Security detection programs face significant scaling challenges. As the size and scope of an organization grows, so too do the volume and diversity of security alerts; this influx can result in adverse impacts to an organization’s security posture, and may cause burnout among security staff responsible for triaging alerts. Teams often try to address their alerting volume by adding more personnel, but simply increasing headcount is an unsustainable long-term solution.

At Palantir, we have over 3,000 employees and contractors working around the globe. We run a diverse enterprise ecosystem with hundreds of applications across tens of thousands of hosts.

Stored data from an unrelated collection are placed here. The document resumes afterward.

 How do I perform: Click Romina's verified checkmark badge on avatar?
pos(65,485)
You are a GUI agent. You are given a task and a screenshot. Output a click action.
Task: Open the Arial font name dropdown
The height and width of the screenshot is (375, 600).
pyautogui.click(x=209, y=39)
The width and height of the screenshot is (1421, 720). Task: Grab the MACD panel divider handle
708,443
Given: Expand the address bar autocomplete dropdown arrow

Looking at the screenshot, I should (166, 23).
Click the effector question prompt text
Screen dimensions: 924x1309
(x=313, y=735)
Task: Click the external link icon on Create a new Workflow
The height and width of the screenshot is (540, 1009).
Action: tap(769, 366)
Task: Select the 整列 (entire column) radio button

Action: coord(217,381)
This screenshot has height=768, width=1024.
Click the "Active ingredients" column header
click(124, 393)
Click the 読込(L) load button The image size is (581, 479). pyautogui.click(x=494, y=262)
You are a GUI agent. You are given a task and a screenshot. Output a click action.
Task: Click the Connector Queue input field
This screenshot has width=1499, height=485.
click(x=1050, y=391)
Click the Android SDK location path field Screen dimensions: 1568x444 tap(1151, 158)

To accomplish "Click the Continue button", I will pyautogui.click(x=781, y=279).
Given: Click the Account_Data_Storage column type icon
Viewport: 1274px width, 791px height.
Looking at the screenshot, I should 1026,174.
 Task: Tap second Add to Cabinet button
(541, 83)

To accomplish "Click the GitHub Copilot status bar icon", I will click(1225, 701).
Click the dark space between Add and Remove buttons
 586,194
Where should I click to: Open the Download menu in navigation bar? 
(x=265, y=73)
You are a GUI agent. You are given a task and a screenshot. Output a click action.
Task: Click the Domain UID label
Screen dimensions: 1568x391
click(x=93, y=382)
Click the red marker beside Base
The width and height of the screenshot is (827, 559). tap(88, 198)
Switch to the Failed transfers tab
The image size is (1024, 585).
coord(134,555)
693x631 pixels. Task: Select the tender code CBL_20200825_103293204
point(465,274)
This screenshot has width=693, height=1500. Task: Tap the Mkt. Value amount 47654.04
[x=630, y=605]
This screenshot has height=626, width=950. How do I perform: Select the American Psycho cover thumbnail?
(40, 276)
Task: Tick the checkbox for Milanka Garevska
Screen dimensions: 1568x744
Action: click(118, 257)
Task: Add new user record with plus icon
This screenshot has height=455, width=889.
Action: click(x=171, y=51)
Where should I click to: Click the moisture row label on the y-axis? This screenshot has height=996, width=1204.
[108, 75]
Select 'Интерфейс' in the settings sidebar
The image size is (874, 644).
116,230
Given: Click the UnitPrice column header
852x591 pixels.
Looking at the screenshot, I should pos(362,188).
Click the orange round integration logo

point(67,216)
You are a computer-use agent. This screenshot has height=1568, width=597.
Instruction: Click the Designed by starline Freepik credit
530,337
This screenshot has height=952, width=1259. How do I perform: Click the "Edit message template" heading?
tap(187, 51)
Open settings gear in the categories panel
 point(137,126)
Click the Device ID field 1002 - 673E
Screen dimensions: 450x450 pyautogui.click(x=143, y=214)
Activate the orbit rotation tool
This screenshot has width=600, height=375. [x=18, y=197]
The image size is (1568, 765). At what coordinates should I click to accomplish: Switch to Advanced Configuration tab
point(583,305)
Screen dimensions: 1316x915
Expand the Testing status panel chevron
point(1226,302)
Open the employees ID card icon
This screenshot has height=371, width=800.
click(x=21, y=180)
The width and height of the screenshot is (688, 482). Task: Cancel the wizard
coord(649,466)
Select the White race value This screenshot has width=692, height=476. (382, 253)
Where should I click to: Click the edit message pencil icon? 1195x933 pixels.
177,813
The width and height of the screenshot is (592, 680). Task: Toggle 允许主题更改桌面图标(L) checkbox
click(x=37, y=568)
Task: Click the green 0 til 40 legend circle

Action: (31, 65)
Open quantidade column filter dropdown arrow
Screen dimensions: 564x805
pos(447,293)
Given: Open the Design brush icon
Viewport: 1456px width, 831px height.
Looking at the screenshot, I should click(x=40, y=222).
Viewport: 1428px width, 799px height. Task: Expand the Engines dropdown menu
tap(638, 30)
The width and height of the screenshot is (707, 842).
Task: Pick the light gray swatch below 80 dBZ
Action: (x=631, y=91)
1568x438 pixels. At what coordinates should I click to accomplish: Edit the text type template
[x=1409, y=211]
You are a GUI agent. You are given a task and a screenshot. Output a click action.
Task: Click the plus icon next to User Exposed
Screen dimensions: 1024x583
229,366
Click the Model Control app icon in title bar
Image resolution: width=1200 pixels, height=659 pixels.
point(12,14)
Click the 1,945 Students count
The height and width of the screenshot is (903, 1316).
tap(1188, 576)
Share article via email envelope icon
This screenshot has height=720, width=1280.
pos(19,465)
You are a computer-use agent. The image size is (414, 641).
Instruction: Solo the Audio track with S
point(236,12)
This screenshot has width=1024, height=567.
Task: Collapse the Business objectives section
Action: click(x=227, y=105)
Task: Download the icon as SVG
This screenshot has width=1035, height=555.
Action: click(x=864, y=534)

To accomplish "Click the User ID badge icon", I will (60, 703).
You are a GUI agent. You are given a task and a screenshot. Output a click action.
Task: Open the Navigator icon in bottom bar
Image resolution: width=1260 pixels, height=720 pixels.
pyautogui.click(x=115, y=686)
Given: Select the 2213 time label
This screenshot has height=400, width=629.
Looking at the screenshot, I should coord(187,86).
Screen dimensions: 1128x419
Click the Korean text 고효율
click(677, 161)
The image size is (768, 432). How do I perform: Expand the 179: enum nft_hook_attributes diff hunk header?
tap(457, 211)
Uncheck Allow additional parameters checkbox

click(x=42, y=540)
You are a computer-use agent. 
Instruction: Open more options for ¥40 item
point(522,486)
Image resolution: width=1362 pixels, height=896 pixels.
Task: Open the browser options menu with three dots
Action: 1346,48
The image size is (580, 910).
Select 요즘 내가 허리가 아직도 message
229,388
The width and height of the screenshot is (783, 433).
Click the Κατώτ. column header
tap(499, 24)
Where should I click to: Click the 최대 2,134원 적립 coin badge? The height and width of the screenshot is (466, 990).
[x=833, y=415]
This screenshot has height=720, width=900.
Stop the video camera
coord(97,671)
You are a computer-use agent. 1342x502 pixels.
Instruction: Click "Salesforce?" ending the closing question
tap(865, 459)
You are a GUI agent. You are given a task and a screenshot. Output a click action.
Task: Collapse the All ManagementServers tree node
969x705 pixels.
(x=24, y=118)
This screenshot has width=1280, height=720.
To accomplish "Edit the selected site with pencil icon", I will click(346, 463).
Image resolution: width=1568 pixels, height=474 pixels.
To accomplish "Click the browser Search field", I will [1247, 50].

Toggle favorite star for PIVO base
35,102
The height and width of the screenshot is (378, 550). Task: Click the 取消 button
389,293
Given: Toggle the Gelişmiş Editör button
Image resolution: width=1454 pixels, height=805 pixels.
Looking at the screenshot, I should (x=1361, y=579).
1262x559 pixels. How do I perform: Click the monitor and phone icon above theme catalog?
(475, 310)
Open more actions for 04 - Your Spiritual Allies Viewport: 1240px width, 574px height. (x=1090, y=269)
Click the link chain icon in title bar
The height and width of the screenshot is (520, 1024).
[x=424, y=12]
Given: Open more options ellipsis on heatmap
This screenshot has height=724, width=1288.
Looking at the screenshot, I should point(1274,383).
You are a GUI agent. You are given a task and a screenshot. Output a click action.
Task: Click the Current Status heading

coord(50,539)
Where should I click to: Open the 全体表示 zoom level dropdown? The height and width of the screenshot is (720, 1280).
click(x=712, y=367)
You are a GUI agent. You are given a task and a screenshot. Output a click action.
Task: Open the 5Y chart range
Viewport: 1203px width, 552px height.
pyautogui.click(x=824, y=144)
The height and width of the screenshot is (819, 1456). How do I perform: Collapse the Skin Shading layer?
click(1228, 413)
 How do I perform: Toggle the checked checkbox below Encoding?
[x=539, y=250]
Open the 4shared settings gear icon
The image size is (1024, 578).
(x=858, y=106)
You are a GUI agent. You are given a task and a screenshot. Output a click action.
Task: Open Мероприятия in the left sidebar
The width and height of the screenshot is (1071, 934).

We also provide Palantir software-as-a-service across hyperscale cloud providers including Amazon Web Services, Microsoft Azure, and Google Compute.

Despite Palantir’s relatively complex technical infrastructure, all information security monitoring, alert triage, and incident response across this infrastructure is centralized and managed by a team of fewer than 10 people. The goal of this blog post is twofold:

  • First, to share our learnings on scaling our detection program through democratization of security alerts
  • Second, to provide actionable detection strategies that should be considered in most environments.

Detection Architecture

Before we dive in to democratizing security detection, let’s discuss our detection architecture. This will vary considerably between organizations, but the base elements are similar.

The Palantir Computer Incident Response Team (CIRT) is responsible for all facets of security detection and response across the enterprise. This includes detection on hosts, networks, applications, and cloud infrastructure.

On the log source side, the CIRT defines all telemetry requirements and sources. They are the final say in validating and approving telemetry sources based upon the utility of security-relevant logs and data.

Security-relevant logs and data are plumbed via hundreds of log pipelines into a centralized security information and event management (SIEM) platform. The CIRT then develops alerting and detection strategies (ADS) to surface unusual or malicious activity across these data sources.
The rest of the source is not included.